* **ASSIGNED TASK**:
Give back every entry precisely as written, without any of the images.

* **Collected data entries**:
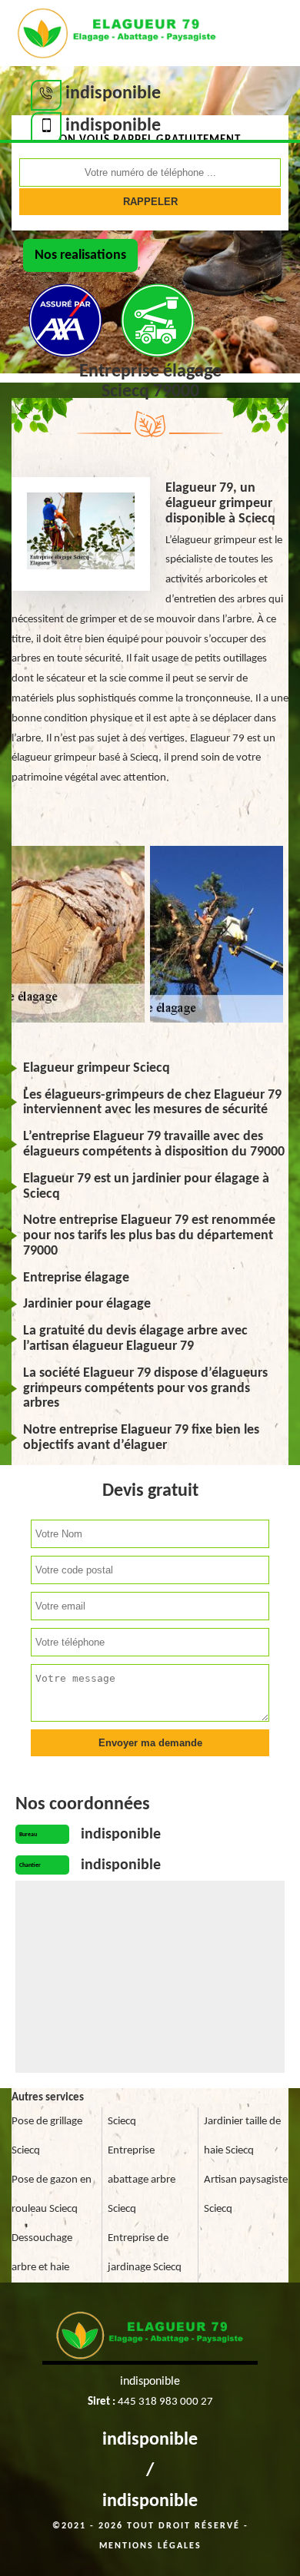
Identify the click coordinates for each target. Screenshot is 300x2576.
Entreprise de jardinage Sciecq (145, 2253)
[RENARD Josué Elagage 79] (117, 31)
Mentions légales (150, 2546)
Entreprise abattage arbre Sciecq (141, 2180)
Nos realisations (80, 255)
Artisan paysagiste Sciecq (246, 2194)
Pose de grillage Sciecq (47, 2136)
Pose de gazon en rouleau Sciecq (52, 2194)
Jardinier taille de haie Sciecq (242, 2136)
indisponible (150, 2440)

* **TASK RESULT**:
Identify the click coordinates for each target. Screenshot is 300x2576.
Entreprise de jardinage Sciecq (145, 2253)
[RENARD Josué Elagage 79] (117, 31)
Mentions légales (150, 2546)
Entreprise abattage arbre Sciecq (141, 2180)
Nos realisations (80, 255)
Artisan paysagiste Sciecq (246, 2194)
Pose de grillage Sciecq (47, 2136)
Pose de gazon en rouleau Sciecq (52, 2194)
Jardinier taille de haie Sciecq (242, 2136)
indisponible (150, 2440)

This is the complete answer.